YOUR ASSIGNMENT :: For each entry, return the text exactly and omit any image.

[Pixel coordinate grounding data]
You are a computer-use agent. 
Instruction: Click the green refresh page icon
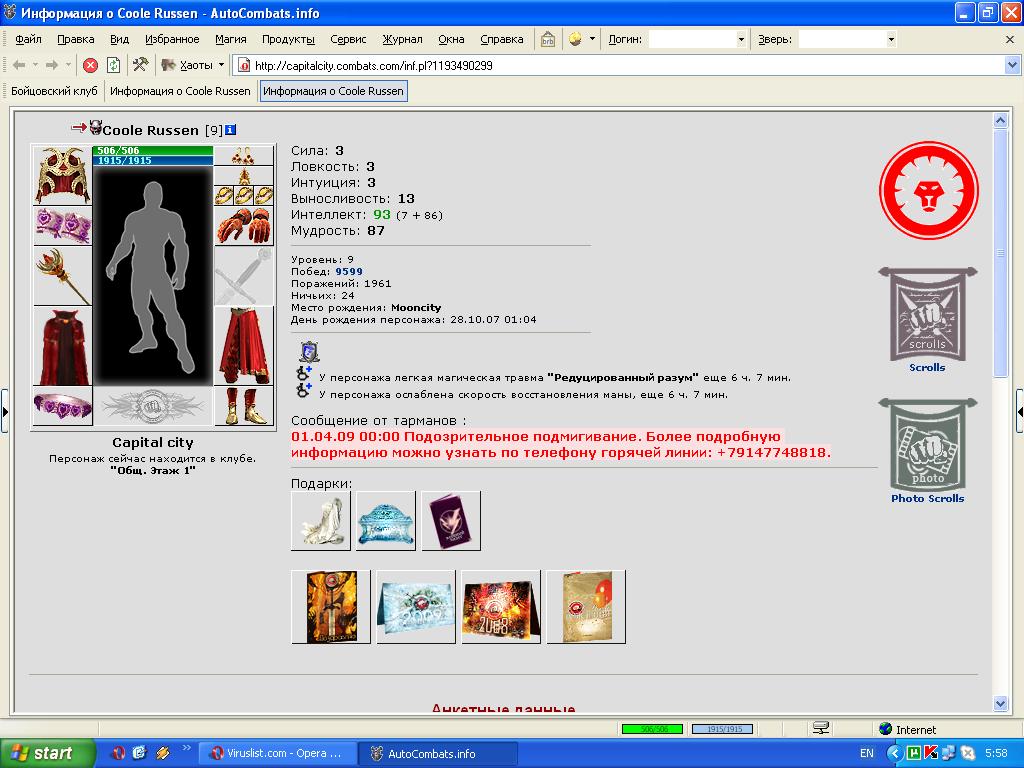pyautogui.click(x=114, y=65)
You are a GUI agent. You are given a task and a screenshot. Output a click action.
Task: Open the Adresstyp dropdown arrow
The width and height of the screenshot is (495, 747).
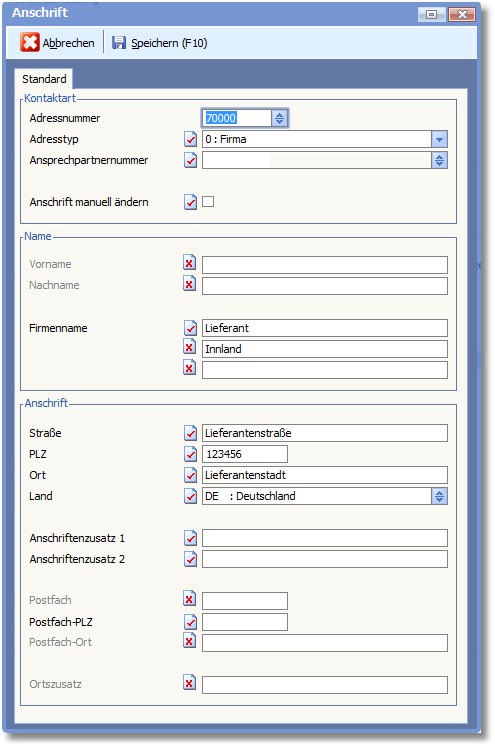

WRITTEN ANSWER ::
You are a computer-use agent. 
Instruction: Click the green refresh page icon
pyautogui.click(x=114, y=65)
You are a GUI agent. You are given a task and a screenshot. Output a click action.
Task: Open the Adresstyp dropdown arrow
The width and height of the screenshot is (495, 747).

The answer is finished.